5 Easy steps to improve your credit score
It's about that time. You have finally taken a look at your credit report and you cannot believe how low your credit score ranks.
Maybe it is because you missed a few payments last month. Maybe it is because when you were in college, you didn't take proper responsibilities when it came to your personal finance. What ever the reason may be, it is not over. There are still a few steps that you can take in order increase your credit score.
For those of you who have yet to be initiated, your credit score is a 3 digit number that creditors use to determine your creditworthiness. Employers, insurers and landlords sometime use this number to evaluate applicants. This number ranges from 300 to 850. A small percentage of the population, 11% to be exact, have a credit score above 800. 29% of the population have a score between 750-799.
With a score over 700, you can generally see the difference in interest rates when applying for credit. A whopping 30 million Americans have a credit score of 620 or lower. A score that low will get you higher interest rates and the term "bad credit".
Before you apply the 5 easy steps to improving your credit score, you must first get a copy of your credit report. You can obtain a copy of your credit report by visiting the Credit Report section of this site. Once you have obtained a copy, peruse it for incorrect information. If you find incorrect information, make sure you contact the credit bureaus to correct the discrepancies.
1. Pay your bills on time
I cannot stress the importance of this rule. Payment history is the largest contributor to your credit score. 35 % of your credit score is determined by your payment history.
If you are going to be late for a payment, do not let it go late for more than 1 payment period. Most creditors will charge you a late fee if one payment is missed, and not report the late payment to the credit reporting agencies. If 2 payments are missed in a row, expect it to show on your credit report.
Tip: A good way to not forget about paying your bills on time is to set up some type of automatic bill payment. A lot creditors offer this option. If it isn't an option, many banks have the option for recurring online bill payments.

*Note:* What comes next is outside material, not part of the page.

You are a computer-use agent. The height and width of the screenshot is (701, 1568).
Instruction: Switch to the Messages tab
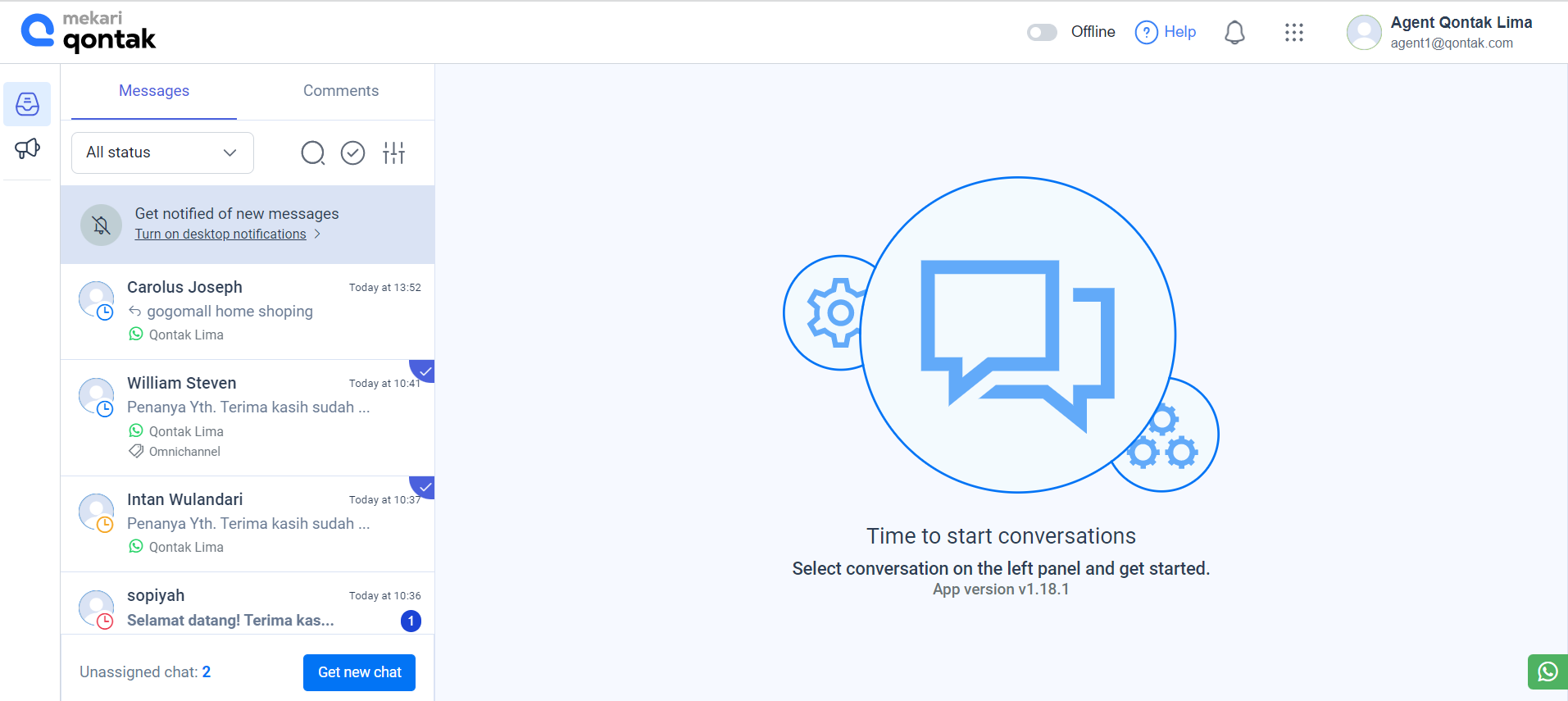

2. Reduce your debt and spend less
Reducing the amount of money you owe means that you are able to pay your bills and that you are financially responsible. When creditors see low balances on your credit cards, they know that you are trustworthy and they know that they can expect a payment from you when it's due. By spending less, you will be able to maintain a low balance on your credit cards.
Tip: If you plan to apply for a car loan, mortgage, or major credit account in the coming year, start paying down your balances now. If you are one of those people who charge in order to gain rewards, put that habit away for a while. The low interest rate you will receive from your higher credit score will be a boon compared to any reward.
3. Do not close old, paid-off accounts
Closing your old accounts is not going to help you one bit. In fact, it might even lower your score because it makes your balances appear larger when your credit score is calculated. Closing your oldest accounts can shorten your credit report and make you appear less credit-worthy.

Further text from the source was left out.